__Your tasks__
1 > For the carbon farming thread, decide whether each statement agrees with it: (a) Vol says the EPA may classify glyphosate as hazardous; (b) endrow found the Roundup PowerMax jugs in a hardware store; (c) growers using long-term no-till and cover crops would have had an advantage under the carbon credit program. Give yes or no for each, with the deciding words quoted.
2 > In the carbon farming thread, what size were the Roundup PowerMax jugs that endrow saw for sale?
3 > Reproduce the part of the carbon farming thread that begins at the words "My wife and", and stop after "a grocery store.....".

__Passage shown__
● ● ● ●
# Carbon Farming



## Vol (Jul 5, 2009)

From Ag.com

Regards, Mike

http://www.agriculture.com/news/crops/carbon-farming-may-figure-in-climate_2-ar51554


----------



## endrow (Dec 15, 2011)

There was a time in this portion of the state they were going to start a program with insenitive and actually paying for carbon credits. Those farming with long-term notill and cover crops would have been at an advantage for this program. Unfortunately there were a couple of BTOs still strong on major tillage who could not stand to see a program implemented that they could not cash in on. Since that time I believe just about everybody in this area as going to notill in some shape or form.


----------



## Vol (Jul 5, 2009)

endrow said:


> Since that time I believe just about everybody in this area as going to notill in some shape or form.


Sounds like the EPA is about to make a stance on glyphosate as hazardous......if they do so, that will be the end of no-till farming as we presently know it unless Congress halts their methods.

Regards, Mike


----------



## endrow (Dec 15, 2011)

My wife and I recently traveled south made a pit stop where we got gas it was a next to a huge grocery store and we ventured into it and I was surprised off to the side where the exit it was they had some home and garden supplies and with it was two and a half gallon jugs of roundup PowerMax go figure the exact same jug that you would load a spray rig with in grocery store. I am old and this is the first time in my living life I ever saw the exact product that I would put in my spray rig in a grocery store.....
● ● ● ●
__Record list__
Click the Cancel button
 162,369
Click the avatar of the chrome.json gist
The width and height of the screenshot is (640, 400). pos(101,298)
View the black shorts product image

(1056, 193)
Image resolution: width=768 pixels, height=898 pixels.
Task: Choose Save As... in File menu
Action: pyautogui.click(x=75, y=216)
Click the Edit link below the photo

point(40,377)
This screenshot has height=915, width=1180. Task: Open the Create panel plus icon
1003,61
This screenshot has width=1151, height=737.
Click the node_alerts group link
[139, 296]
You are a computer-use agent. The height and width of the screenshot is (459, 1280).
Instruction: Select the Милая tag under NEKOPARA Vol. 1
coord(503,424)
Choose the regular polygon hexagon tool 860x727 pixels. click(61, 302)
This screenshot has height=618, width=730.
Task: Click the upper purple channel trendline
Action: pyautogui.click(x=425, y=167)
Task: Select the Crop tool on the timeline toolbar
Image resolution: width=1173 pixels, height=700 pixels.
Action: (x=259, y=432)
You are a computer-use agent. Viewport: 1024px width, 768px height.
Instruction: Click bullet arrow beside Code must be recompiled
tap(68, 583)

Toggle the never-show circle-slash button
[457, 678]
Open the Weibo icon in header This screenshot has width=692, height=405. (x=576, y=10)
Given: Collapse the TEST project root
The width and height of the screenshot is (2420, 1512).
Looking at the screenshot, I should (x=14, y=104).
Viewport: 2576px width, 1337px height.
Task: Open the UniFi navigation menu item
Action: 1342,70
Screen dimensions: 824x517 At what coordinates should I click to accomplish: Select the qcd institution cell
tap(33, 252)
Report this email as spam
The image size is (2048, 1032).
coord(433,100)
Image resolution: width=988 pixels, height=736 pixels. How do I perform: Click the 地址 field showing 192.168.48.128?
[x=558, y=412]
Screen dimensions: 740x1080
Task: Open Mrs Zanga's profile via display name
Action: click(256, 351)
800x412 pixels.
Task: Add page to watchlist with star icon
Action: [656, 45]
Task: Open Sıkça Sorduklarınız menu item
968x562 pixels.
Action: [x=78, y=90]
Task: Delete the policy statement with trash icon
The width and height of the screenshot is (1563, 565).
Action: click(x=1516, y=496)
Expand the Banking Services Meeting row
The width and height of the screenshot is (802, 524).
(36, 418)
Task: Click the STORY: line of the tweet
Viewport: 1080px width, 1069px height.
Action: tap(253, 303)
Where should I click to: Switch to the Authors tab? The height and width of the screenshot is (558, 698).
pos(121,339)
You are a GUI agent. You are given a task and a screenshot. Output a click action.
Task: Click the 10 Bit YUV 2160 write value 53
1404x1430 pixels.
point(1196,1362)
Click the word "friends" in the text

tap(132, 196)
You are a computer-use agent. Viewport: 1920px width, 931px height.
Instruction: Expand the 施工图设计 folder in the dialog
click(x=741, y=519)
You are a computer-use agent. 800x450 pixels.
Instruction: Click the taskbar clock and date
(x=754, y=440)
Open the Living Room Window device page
● ● ● ●
__Answers per task__
1 >
(a) Yes: "Sounds like the EPA is about to make a stance on glyphosate as hazardous"
(b) No: "the exact same jug that you would load a spray rig with in grocery store"
(c) Yes: "Those farming with long-term notill and cover crops would have been at an advantage for this program."

2 > Two and a half gallons.

3 >
My wife and I recently traveled south made a pit stop where we got gas it was a next to a huge grocery store and we ventured into it and I was surprised off to the side where the exit it was they had some home and garden supplies and with it was two and a half gallon jugs of roundup PowerMax go figure the exact same jug that you would load a spray rig with in grocery store. I am old and this is the first time in my living life I ever saw the exact product that I would put in my spray rig in a grocery store.....